• **Problem to solve**:
For every line in the data below that contains "screenshot", copy the line.

• **The records**:
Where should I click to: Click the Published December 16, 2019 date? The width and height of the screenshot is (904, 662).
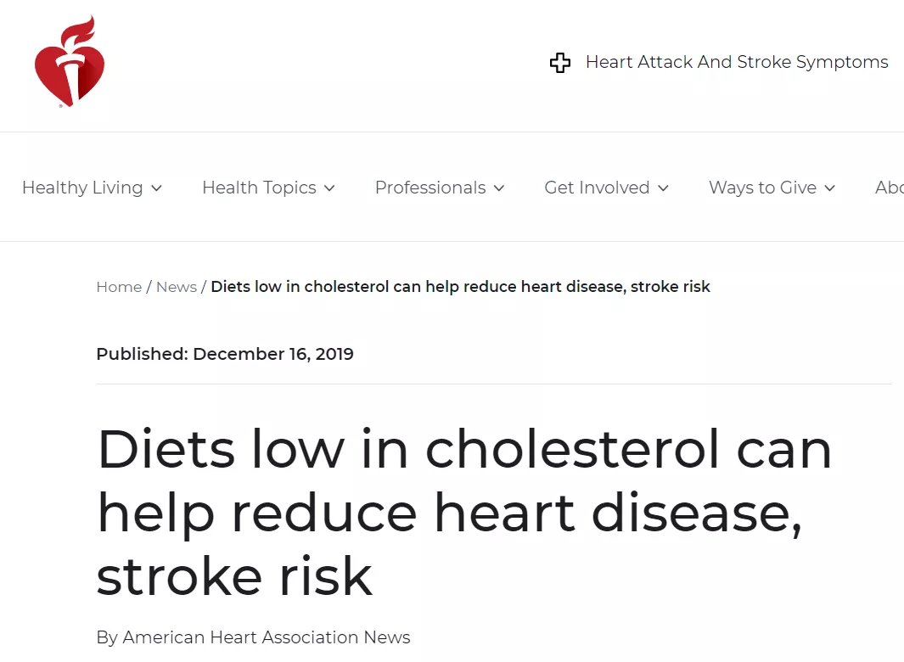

* * *

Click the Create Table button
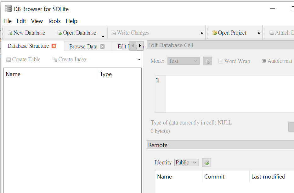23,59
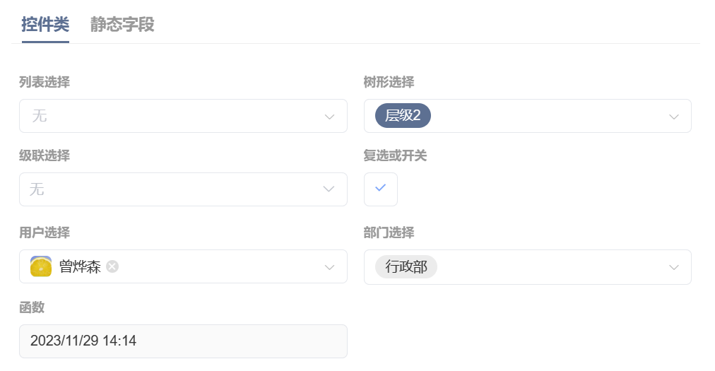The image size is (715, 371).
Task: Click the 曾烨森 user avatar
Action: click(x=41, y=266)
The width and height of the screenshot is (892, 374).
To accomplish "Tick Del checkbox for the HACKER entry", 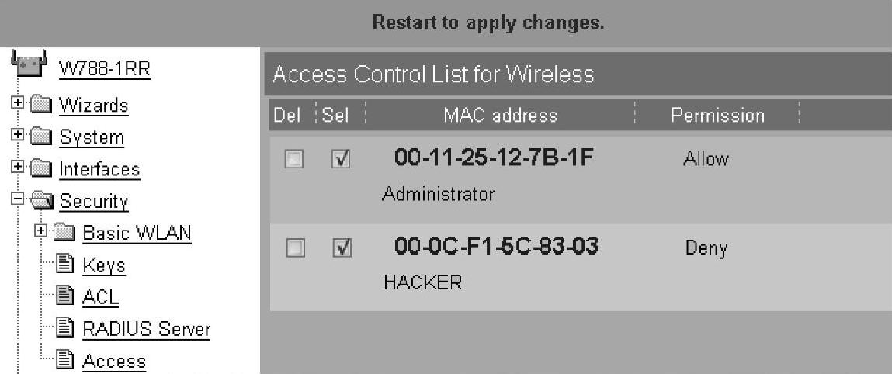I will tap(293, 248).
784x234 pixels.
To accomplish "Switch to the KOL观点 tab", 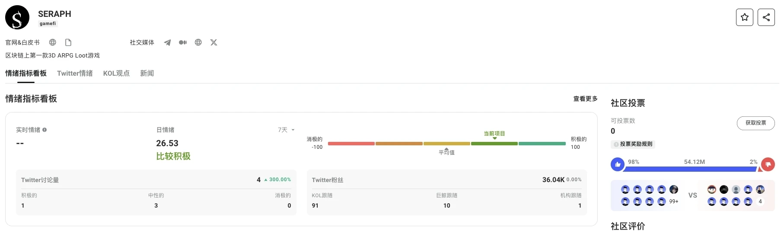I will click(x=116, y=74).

==

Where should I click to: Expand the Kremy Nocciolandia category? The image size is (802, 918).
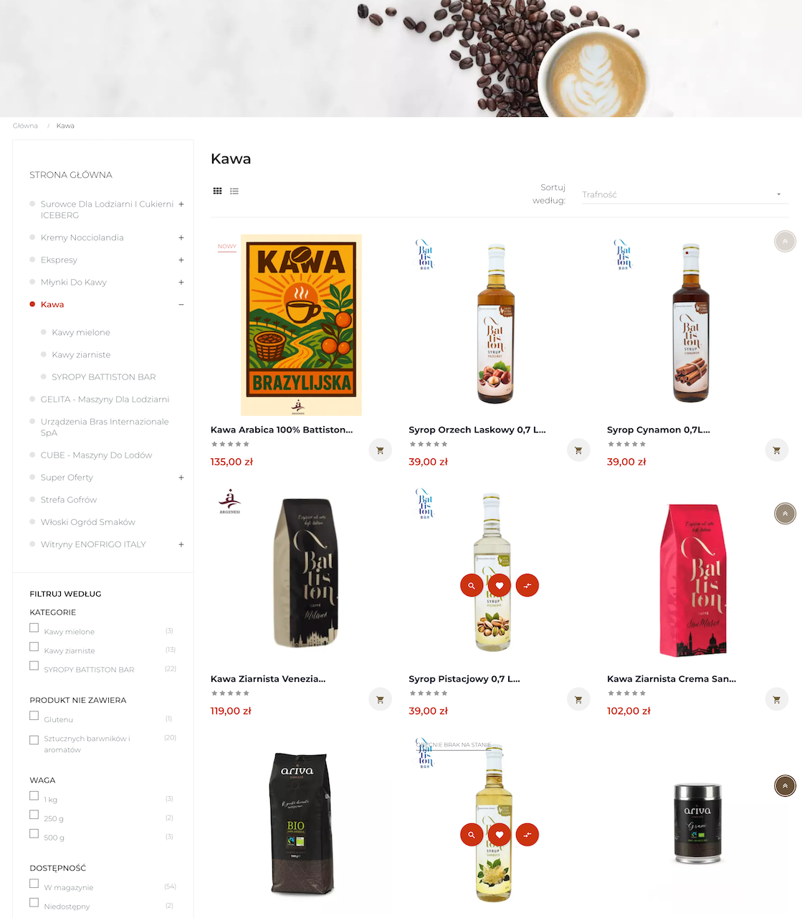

• **Result of this exercise**:
Where should I click to: Click the Published December 16, 2019 date? The width and height of the screenshot is (904, 662).
The width and height of the screenshot is (892, 374).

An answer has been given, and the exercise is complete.